The Corridor’s largest privately held companies: CRST International Inc.

Team CRST Celebrates Driver Appreciation Week 2022
Team CRST celebrates Driver Appreciation Week 2022. CREDIT CRST

Coordinating shippers’ needs with its drivers’ career preferences is crucial to maintaining CRST International Inc.’s status as one of the nation’s largest privately-held transportation companies.

“What we’ve really worked on this past couple of years is working with our customers to go after what we know drivers are more attracted to,” said Jenny Abernathy, CRST’s chief people officer. “We sought out things that really resonate with our drivers.”

Besides salary, that means such quality-of-life issues as flexibility in route assignments, schedules, and cargo. 

“Our goal and hope is that when a driver comes to CRST they’re here for their career,” Ms. Abernathy said. “For the past couple of years that’s become more challenging.”

Started in 1955 as Cedar Rapids Steel Transport, today’s CRST employs 6,200 people nationwide and another 2,000 independent contractors, according to Ms. Abernathy. About 4,000 are drivers.

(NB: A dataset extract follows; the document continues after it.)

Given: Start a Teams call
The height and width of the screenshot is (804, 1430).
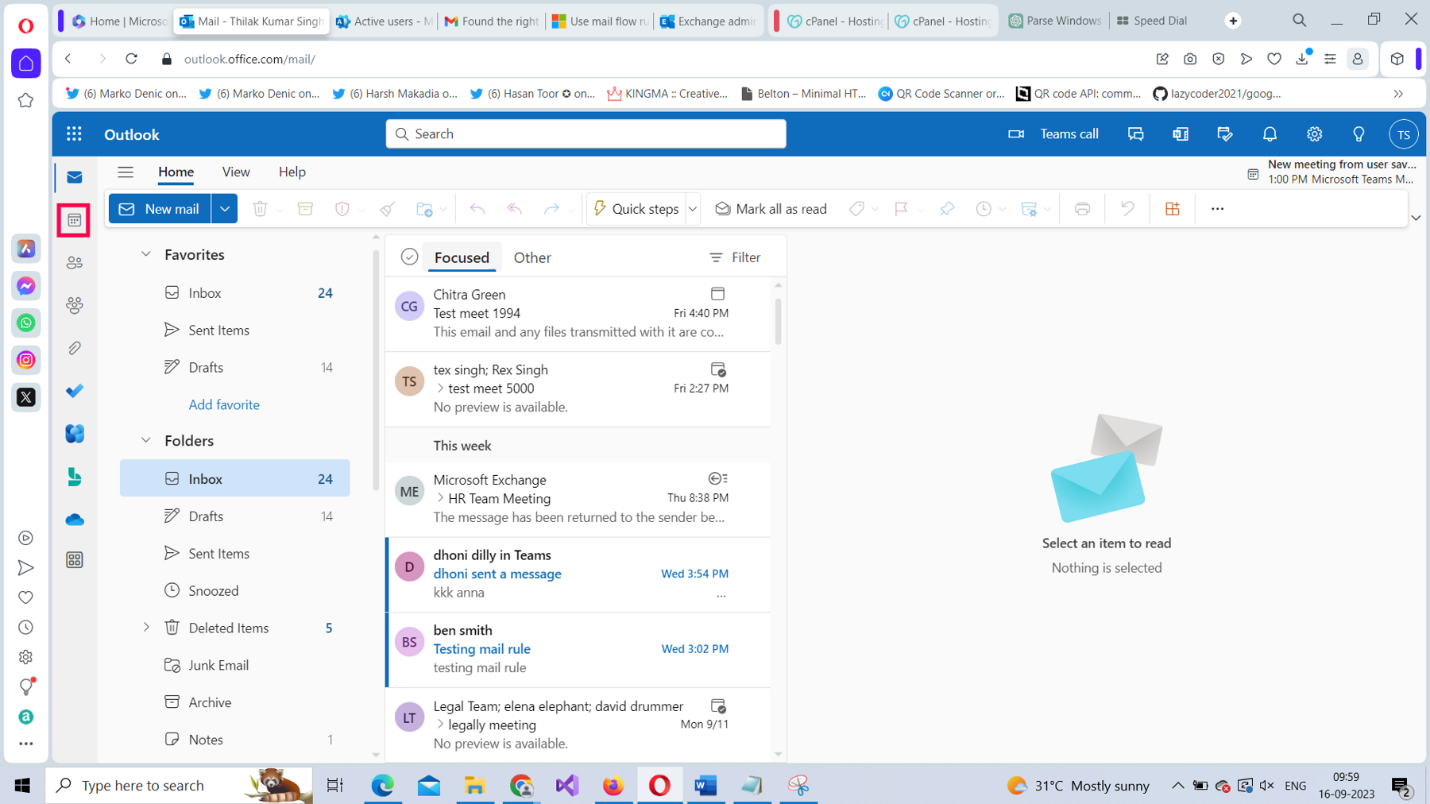Looking at the screenshot, I should 1054,134.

While CRST offers career paths out of the cab, most drivers want to stay behind the wheel, Ms. Abernathy said. “We’re large enough that we can provide drivers in a lot of markets with multiple options” to keep them there, she said.

“If they want to be a peer mentor, that would be a step,” she said. “You may decide ‘I don’t want to be an employee driver, I want to be an independent contractor and buy my own truck,’ and we’ll help with that.”

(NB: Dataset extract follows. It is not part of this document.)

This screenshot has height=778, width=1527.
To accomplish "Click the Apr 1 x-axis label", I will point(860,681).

Drivers may also focus on the type of specialized, high-value services such as refrigerated or flatbed cargoes that bring higher pay.

“There’s a special skill set if you’re going to haul $5 million loads,” Ms. Abernathy said. 

Fortunately, CRST’s Dedicated Services, longer-term contracts designed around shipper and receiver needs, are growing. Those services can make it easier to match drivers to routes and schedules they want.

“You kind of cater your service to (customer) needs,” Ms. Abernathy said. “You may have specialized equipment or a specialized driver. You really work closer with that customer to solve their special need.”

CRST’s acquisition of NAL Group in early 2020 proved especially fortuitous. Formerly North American Logistics, NAL specializes in last-mile deliveries, including to residential addresses – a market segment that boomed with consumers’ COVID and post-pandemic online shopping habits.

“NAL was a great acquisition for us, really aligned to where we want to go,” Ms. Abernathy said. “That final-mile experience is what we’re really looking for.”

NAL brings new options to CRST’s offerings to both customers and employees.

“They’re top-notch in the industry,” Ms. Abernathy said. “They came with that skill set, so we were lucky to have them.”

 CRST’s size  and employee options helped it weather the pandemic-induced workforce crunch that hit transportation and other industries, Ms. Abernathy said.

“Mid-2021, early 2022 it was really competitive,” she said. “We had to work through that tactically, to find drivers and bring them into CRST. We’ve certainly been able to keep our trucks full and find drivers.”

Much of that credit is due to CRST’s support staff in Cedar Rapids.

“We have more than driver opportunities, especially in the Corridor,” Ms. Abernathy said. “Some people think of us as just drivers, but there are a lot of great career paths.”

“That’s been a big focus of CRST, to make sure we’re an employer of choice,” said Anne Rierson, the firm’s director of enterprise marketing and communications. “There’s opportunities in so many specialties under one roof – finance, HR, customer service. It provides a nice career opportunity for people. We’ve got all that at CRST, and we’ve got all that in Cedar Rapids.”

CRST International Inc. details:

2022 Revenue: $2 B

Established: 1953

Top Executive: Hugh Ekberg, President & CEO


This article was originally published in the CBJ’s Largest Privately Held Companies magazine.

In 2023, this magazine celebrated its tenth anniversary, after a three-year hiatus due to the pandemic. It featured a look back through the last decade and a glimpse into the future of the Corridor’s biggest, and most impactful, companies. Through in-depth interviews and people-focussed articles, the magazine explored how these industry titans have supported and inspired their communities through hardship and prosperity, and how they plan to continue their involvement for years to come.